> [Exercise details]:
Scan the records below and report how many lines include the string "coordinates"; the number alone will do.

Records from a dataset
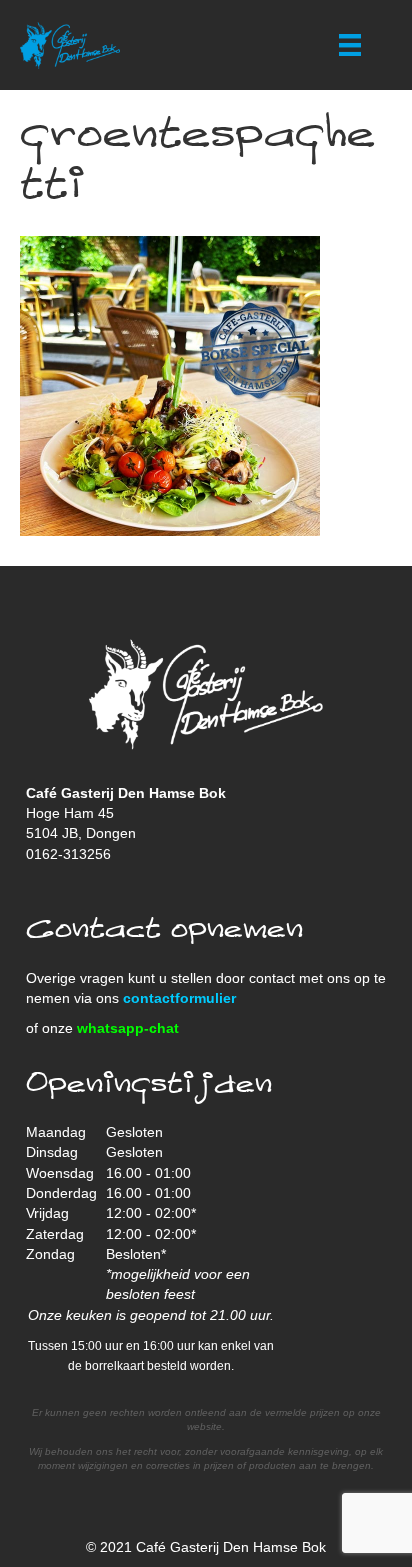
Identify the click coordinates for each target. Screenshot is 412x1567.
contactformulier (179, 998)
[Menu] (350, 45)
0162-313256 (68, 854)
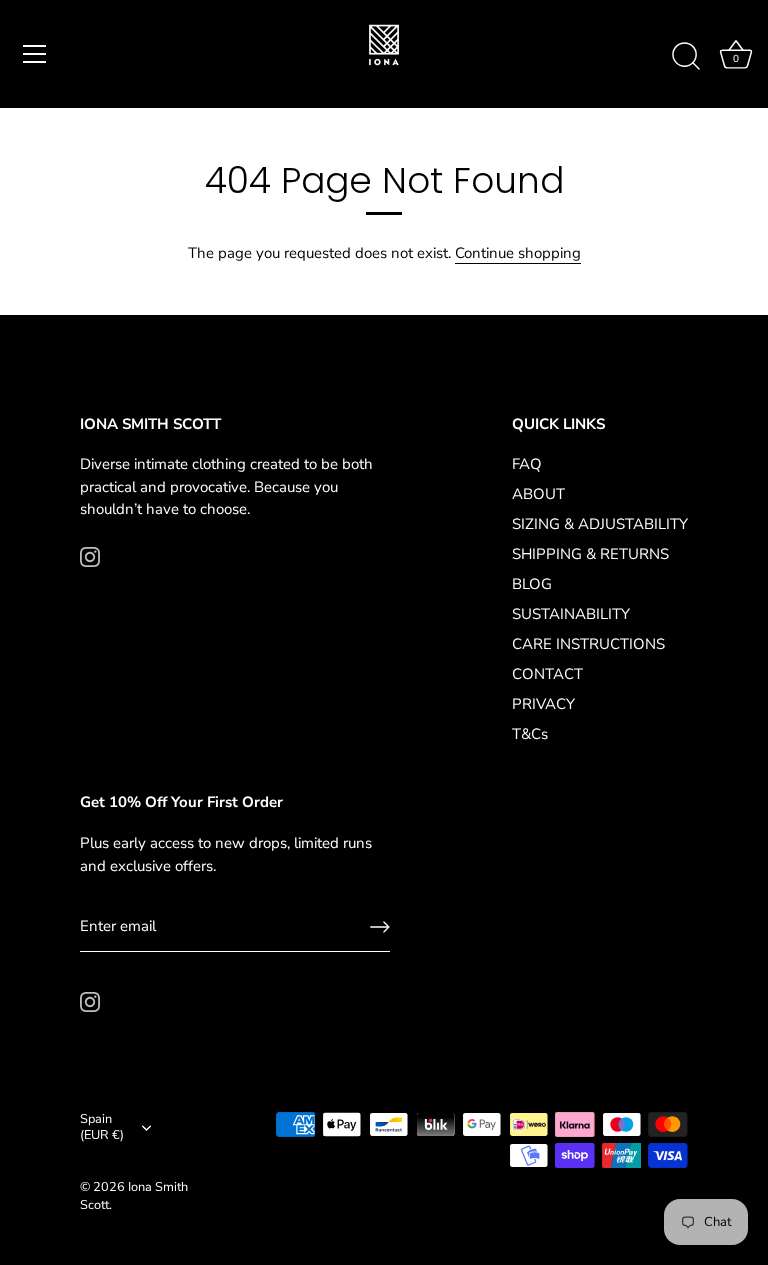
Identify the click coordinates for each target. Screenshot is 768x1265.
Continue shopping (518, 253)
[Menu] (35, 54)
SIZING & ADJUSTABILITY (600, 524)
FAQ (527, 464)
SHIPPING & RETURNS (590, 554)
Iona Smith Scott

> [Answer for this exercise]:
2